● EXCERPTED DATA

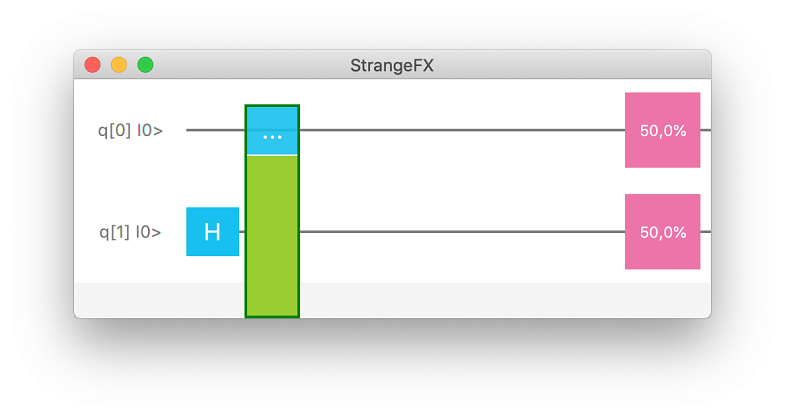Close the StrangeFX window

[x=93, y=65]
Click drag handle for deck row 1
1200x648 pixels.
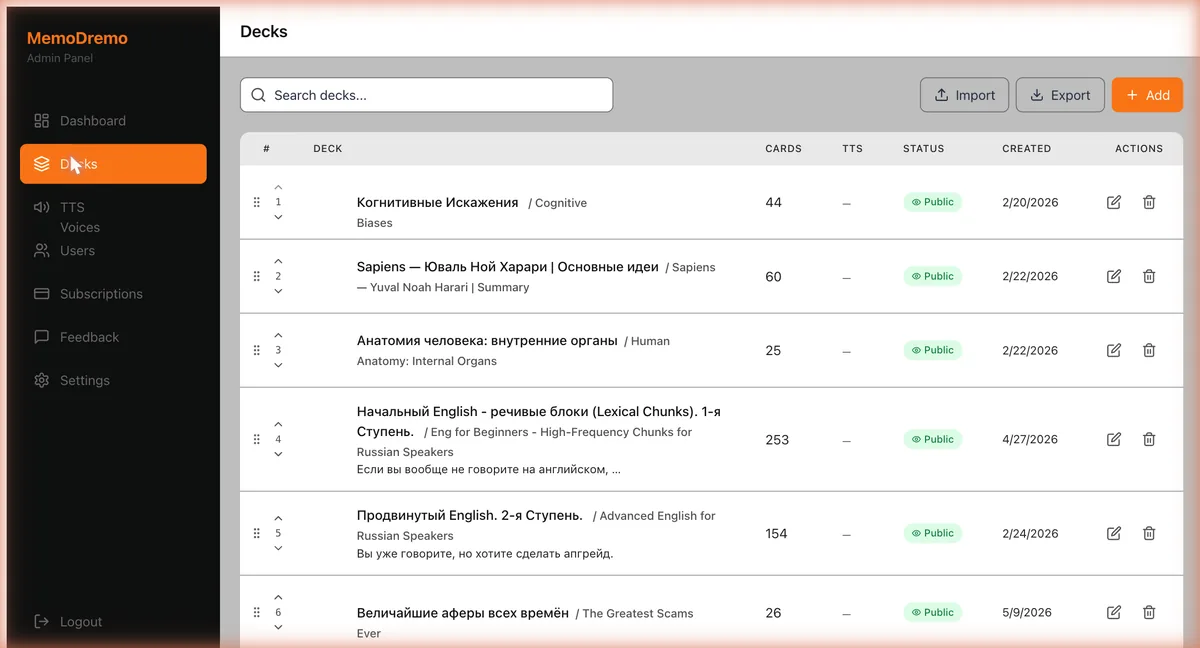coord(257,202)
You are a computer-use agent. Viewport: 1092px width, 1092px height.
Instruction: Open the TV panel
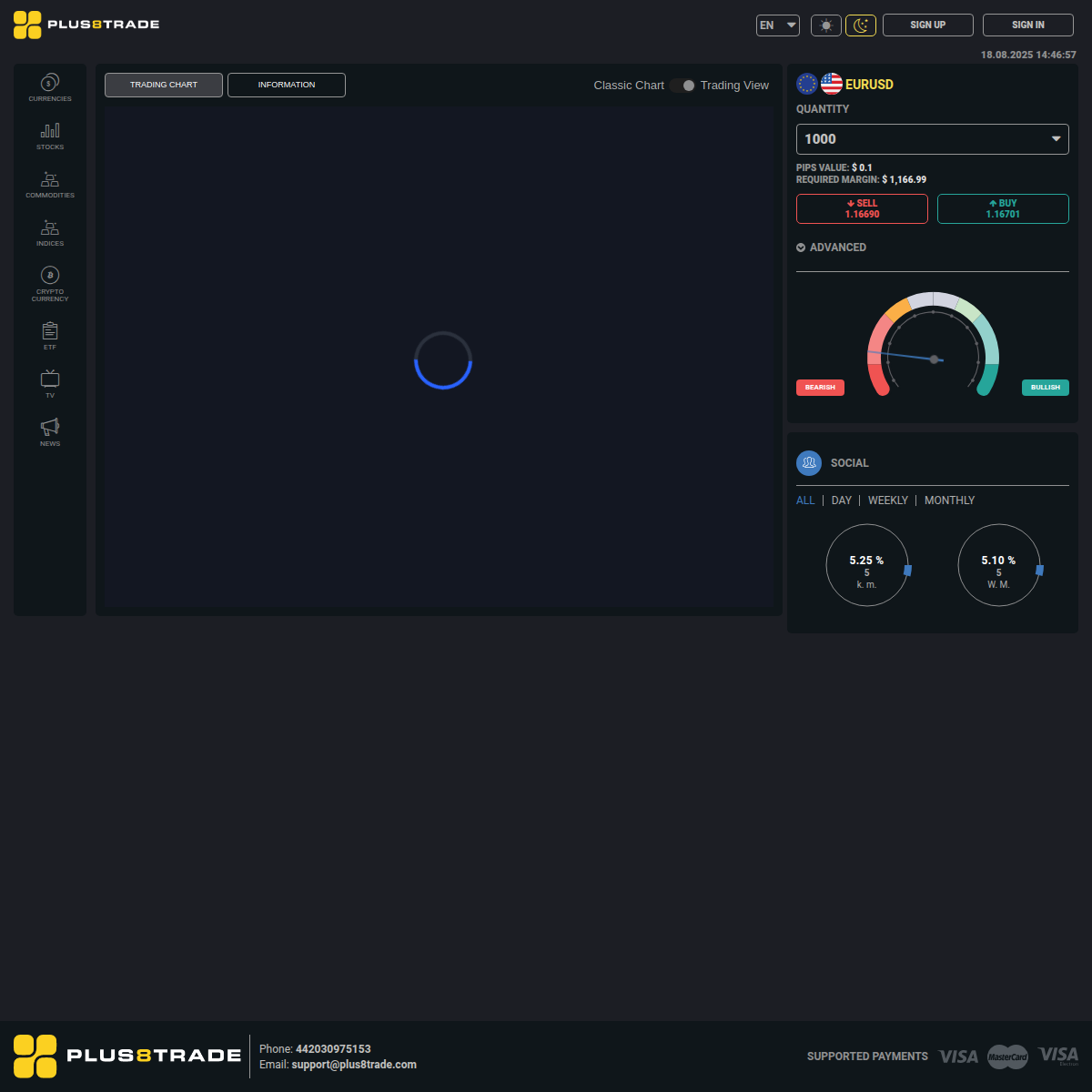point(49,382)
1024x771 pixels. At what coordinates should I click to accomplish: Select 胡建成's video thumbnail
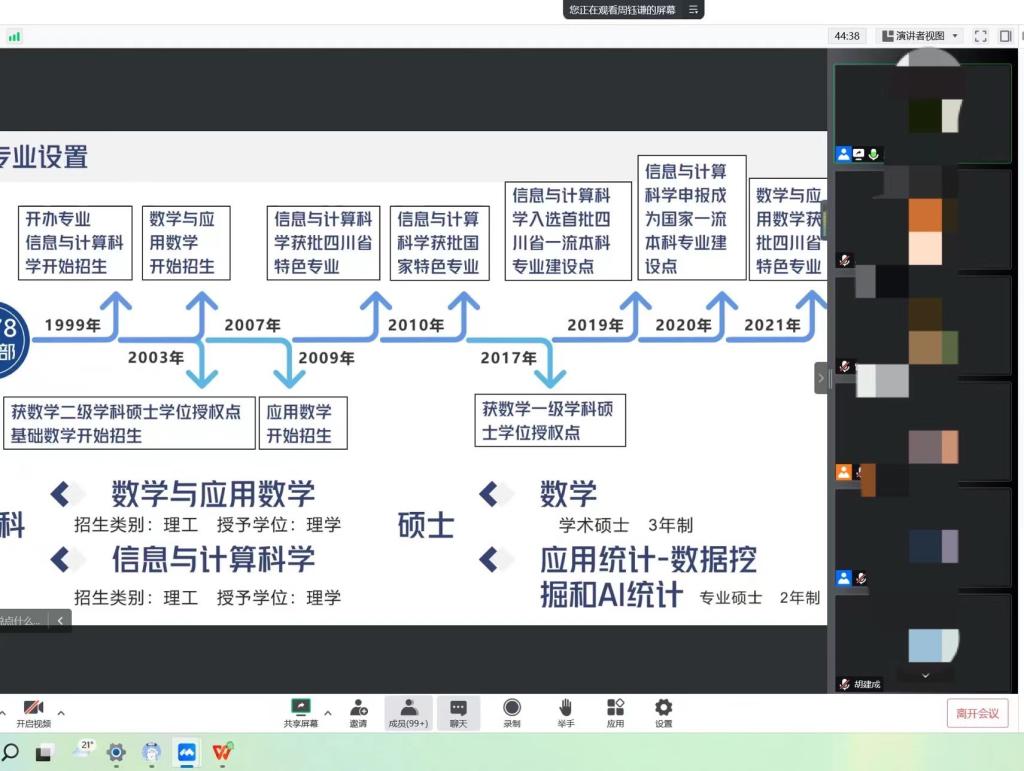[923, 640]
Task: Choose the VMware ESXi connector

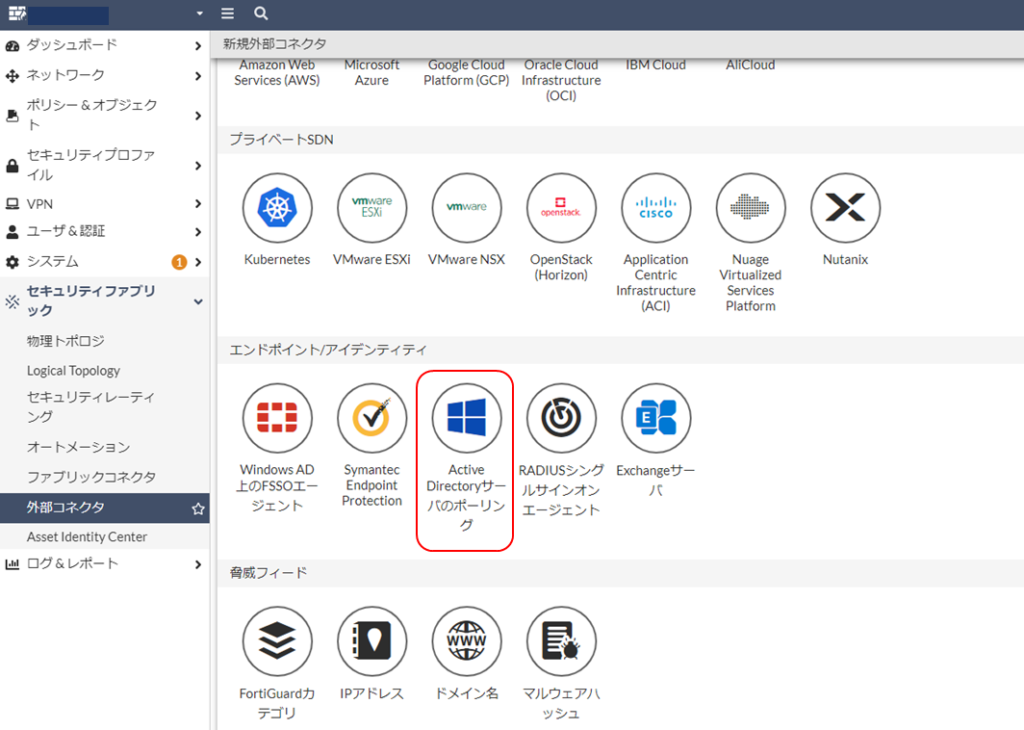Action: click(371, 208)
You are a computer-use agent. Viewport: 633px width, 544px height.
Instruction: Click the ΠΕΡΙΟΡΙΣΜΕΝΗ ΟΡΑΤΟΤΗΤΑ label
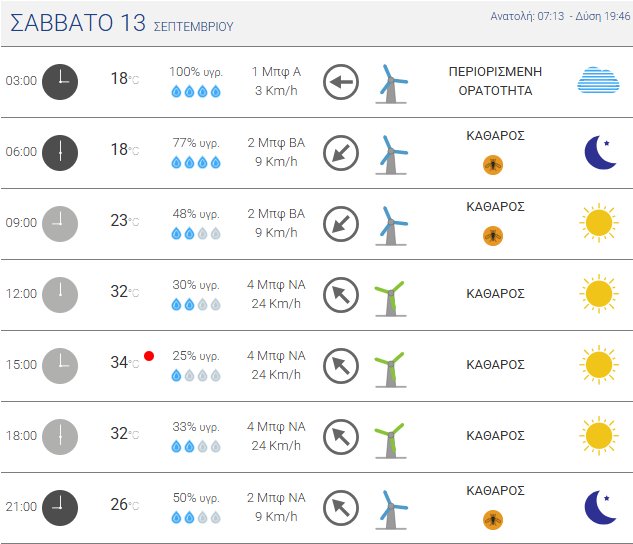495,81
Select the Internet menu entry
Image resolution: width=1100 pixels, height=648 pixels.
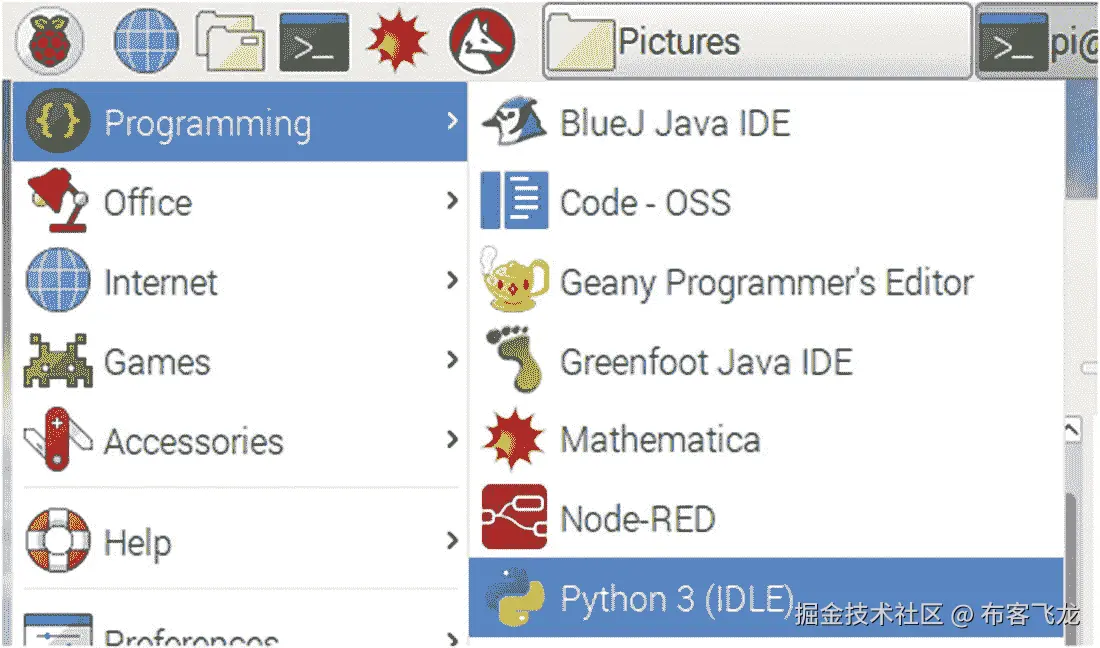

● WORK REQUIRED
Show the lines of the entries that include the string "computer", copying each in full.

● ANSWER BOX
You are a computer-use agent. Viewport: 1092px width, 1092px height.
You are a computer-use agent. Viewport: 633px width, 544px height.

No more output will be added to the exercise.